Mr Slark said the performance for the DIY chain had been extraordinary, and had allowed the company to repay €2.5 million to the State, which he described as the “right and proper” thing to do.
Trading at Woodies is 35 per cent up on the same period last year, with record trading levels on certain days. Patio furniture, barbecues and decorating materials are among the top-performing categories. “It’s symptomatic of people spending more time at home,” he said.
The impact on its Chadwicks unit, which provides supplies to the building trade, has been more pronounced, with the group not yet in a position to repay the wage subsidies it has received from the State, he said. “We’ll see what [the trading performance] looks like at the end of the year and take another look at that,” he said.
In terms of outlook, Mr Slark said he was “confident but not complacent” about the recovery, given the risk of further lockdowns, with scenario planning for 2021 “very difficult” because of the uncertainty.
In the UK the reopening of the economy has seen a recovery in Grafton’s distribution and mortar manufacturing businesses in May and June, a recovery that continued into July and August. However, it has been slower to regain momentum, primarily because more of its business is involved with large-scale new builds, a sector that hasn’t been as quick to recover. The repair, maintenance and improvement sector in the UK has seen similar levels of recovery to Ireland, Mr Slark said.
In the Netherlands, its distribution business was classed as essential and as such remained open, with social distancing implemented. It saw increased scale and profitability following the acquisition of Polvo more than a year ago.
The company recorded strong cash flow from operations of £121.5 million (€140 million), down from £157.2 million in 2019. Its liquidity was £693.4 million at the end of June, compared with £628.6 million in the same period of 2019.
Grafton also recorded an encouraging start to the second half, with average daily like-for-like revenue up by 3.8 per cent.
“Grafton’s resilience, market positioning and geographic diversity, together with its low debt and strong liquidity, leaves the group well positioned for continuing progress,” said Mr Slark.
“We are very encouraged by the performance of the group in recent months as it emerged in a strong position from the Covid-19 lockdown, and based on current trends, the group should deliver a similar level of adjusted operating profit in the second half to the comparable period last year.”
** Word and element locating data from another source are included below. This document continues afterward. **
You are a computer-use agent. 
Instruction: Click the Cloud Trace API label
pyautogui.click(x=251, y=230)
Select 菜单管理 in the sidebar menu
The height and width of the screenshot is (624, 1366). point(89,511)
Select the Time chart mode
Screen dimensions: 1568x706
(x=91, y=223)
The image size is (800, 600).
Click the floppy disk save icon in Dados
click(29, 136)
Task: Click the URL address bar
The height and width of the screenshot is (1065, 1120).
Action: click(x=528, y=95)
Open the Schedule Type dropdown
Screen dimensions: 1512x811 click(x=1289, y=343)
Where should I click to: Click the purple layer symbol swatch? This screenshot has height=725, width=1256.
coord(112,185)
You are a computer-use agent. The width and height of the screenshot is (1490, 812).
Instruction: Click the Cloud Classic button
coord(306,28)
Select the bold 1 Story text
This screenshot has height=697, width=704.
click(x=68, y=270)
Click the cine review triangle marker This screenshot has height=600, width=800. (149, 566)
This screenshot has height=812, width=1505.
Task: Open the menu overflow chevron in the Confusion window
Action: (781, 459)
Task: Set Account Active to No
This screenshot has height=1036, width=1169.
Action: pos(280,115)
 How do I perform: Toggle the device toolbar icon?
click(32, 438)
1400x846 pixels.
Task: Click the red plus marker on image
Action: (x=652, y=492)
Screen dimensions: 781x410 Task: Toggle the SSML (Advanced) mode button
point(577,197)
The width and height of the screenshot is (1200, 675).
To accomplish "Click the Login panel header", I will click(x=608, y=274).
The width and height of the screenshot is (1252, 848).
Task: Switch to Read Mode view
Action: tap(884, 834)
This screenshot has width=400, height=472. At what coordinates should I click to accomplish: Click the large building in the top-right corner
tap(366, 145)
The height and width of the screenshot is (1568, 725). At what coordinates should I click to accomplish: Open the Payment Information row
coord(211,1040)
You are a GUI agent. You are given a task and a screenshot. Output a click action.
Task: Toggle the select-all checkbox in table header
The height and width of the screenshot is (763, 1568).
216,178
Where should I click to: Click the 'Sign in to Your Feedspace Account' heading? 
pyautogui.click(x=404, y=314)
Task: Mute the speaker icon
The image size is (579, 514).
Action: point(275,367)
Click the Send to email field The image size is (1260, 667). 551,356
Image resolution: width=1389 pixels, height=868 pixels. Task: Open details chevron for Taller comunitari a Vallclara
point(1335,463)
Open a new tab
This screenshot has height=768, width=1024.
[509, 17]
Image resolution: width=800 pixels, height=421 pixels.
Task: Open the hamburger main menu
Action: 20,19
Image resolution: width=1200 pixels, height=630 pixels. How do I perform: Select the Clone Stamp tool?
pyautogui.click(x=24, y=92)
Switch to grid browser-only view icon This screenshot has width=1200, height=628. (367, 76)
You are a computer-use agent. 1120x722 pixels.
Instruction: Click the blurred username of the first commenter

However, Grafton said the outlook for its businesses remained uncertain as the Covid-19 pandemic continued, with social-distancing measures likely to remain in place for some time. Possible local or national lockdowns being reintroduced would impact sentiment, trading and the broader economic environment over the remainder of the year.
It expected a gradual recovery of house building in the UK to continue, but it would be affected by a number of factors, including consumer confidence, employment prospects after the furlough scheme ends and the availability of mortgage finance.